La découverte a été faite par le développeur Thereallo, qui a analysé en juin le fonctionnement interne de Claude Code. Il y a repéré des instructions cachées permettant notamment à l’IA de vérifier si les utilisateurs se connectaient via un proxy ou une passerelle d’accès non officielle. Le logiciel recherchait aussi des indices laissant penser que le service pouvait être utilisé par des entreprises chinoises d’IA.

Des contrôles cachés destinés à prévenir les abus

Selon Thereallo, ce système visait à limiter les usages abusifs de Claude Code. Le logiciel vérifiait notamment la présence de revendeurs d’API non autorisés, de passerelles d’accès alternatives et de tentatives de copie de la technologie sous-jacente à Claude.

Claude Code examinait notamment des paramètres d’API modifiés et des noms de domaine associés à des entreprises d’IA comme DeepSeek et Zhipu.

Pour le chercheur, il est compréhensible qu’Anthropic cherche à protéger sa technologie, mais l’entreprise aurait dû en informer clairement ses utilisateurs.

Il ne s’agit pas d’une fonctionnalité malveillante, mais d’un choix notable pour un outil destiné aux développeurs et fondé sur la confiance.

Selon Thereallo, ces contrôles étaient en outre dissimulés au moyen de marqueurs Unicode spécifiques et de listes de domaines encodées.
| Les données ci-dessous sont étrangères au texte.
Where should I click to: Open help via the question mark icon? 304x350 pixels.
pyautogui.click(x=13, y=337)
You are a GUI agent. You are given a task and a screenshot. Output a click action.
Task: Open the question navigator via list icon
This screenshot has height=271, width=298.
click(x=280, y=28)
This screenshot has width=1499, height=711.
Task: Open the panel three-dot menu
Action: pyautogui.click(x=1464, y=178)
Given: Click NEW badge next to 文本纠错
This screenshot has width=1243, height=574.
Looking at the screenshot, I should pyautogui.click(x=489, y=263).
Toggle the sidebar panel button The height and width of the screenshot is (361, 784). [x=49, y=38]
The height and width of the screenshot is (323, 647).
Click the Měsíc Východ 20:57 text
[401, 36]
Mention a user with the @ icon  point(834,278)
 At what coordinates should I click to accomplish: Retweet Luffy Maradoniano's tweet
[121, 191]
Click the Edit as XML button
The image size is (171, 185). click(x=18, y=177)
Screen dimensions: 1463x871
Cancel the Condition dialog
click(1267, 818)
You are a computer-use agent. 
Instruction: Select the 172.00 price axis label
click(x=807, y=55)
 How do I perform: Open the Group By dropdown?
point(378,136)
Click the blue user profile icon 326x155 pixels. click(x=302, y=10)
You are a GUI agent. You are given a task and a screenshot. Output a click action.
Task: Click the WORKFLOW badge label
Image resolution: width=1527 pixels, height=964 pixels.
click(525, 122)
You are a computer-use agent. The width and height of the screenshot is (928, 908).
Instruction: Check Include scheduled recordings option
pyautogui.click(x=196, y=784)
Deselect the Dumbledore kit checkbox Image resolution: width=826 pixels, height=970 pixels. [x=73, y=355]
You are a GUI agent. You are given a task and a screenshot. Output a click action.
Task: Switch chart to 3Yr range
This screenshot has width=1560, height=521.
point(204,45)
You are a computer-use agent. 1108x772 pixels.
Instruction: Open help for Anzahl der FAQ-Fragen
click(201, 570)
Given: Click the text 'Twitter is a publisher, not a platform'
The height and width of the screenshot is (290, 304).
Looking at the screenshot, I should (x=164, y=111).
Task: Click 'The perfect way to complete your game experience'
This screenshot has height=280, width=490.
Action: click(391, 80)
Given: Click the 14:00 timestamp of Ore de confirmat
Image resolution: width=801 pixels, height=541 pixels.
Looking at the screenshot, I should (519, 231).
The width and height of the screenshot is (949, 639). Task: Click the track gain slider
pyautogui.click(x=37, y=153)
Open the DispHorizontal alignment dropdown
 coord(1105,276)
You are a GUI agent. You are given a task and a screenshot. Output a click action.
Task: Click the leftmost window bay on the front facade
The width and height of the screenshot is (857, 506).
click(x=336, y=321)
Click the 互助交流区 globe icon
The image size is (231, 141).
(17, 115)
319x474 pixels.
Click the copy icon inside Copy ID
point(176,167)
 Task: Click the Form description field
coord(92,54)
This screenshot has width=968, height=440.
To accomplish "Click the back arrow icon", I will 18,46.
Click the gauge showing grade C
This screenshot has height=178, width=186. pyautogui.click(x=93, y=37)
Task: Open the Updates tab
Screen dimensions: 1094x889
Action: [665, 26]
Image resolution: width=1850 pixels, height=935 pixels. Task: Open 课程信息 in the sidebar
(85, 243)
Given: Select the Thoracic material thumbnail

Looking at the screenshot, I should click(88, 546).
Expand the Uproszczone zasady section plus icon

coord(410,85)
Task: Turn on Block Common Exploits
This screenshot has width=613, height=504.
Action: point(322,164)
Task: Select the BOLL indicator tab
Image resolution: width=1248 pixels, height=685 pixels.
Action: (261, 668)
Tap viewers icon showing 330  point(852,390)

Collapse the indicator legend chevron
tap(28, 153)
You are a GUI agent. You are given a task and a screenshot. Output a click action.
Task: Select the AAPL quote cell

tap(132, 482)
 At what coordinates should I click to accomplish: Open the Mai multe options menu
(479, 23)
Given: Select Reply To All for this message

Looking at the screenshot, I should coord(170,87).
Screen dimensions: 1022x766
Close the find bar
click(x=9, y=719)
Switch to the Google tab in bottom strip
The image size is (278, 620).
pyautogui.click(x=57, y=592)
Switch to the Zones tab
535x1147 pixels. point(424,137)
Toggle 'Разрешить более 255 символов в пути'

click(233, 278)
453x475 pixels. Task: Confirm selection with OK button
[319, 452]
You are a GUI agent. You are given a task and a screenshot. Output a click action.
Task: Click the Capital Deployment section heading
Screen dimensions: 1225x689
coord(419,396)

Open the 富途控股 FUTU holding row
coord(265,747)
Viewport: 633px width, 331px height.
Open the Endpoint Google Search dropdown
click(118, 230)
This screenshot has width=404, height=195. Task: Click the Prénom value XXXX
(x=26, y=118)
La fonction n’était mentionnée ni dans la documentation ni dans les notes de version.

Anthropic évoque une expérimentation temporaire

Anthropic a confirmé l’existence de cette fonction. L’ingénieur Thariq Shihipar a indiqué sur X que le système avait été ajouté en mars à titre expérimental, afin de lutter contre les abus de comptes par des revendeurs non autorisés et de mieux protéger Claude Code contre les tentatives de copie du modèle d’IA.

Selon Shihipar, l’entreprise dispose désormais d’autres dispositifs de sécurité, rendant ces contrôles cachés inutiles. La suppression de la fonction était déjà prévue, a-t-il précisé, et elle a désormais été entièrement retirée de la dernière version de Claude Code.

La lutte contre la distillation d’IA s’intensifie

L’affaire illustre la sensibilité croissante du sujet de la distillation d’IA dans le secteur. Cette technique consiste à utiliser les réponses d’un modèle d’IA existant pour entraîner un nouveau modèle. Si elle est courante dans la recherche, les entreprises d’IA redoutent que des concurrents y recourent pour reproduire plus rapidement et à moindre coût des modèles commerciaux.

Anthropic a accusé plus tôt cette année DeepSeek, Moonshot AI et MiniMax d’avoir collecté des millions de réponses de Claude au moyen de comptes frauduleux. D’autres entreprises prennent également des mesures. Alibaba a ainsi interdit au début du mois l’utilisation de Claude Code en interne, en raison de préoccupations liées à la sécurité.

Elon Musk a par ailleurs déclaré en avril que xAI avait partiellement utilisé des modèles d’OpenAI pour développer son chatbot Grok. Selon de nombreux spécialistes, la distillation d’IA est désormais une technique largement répandue dans le secteur.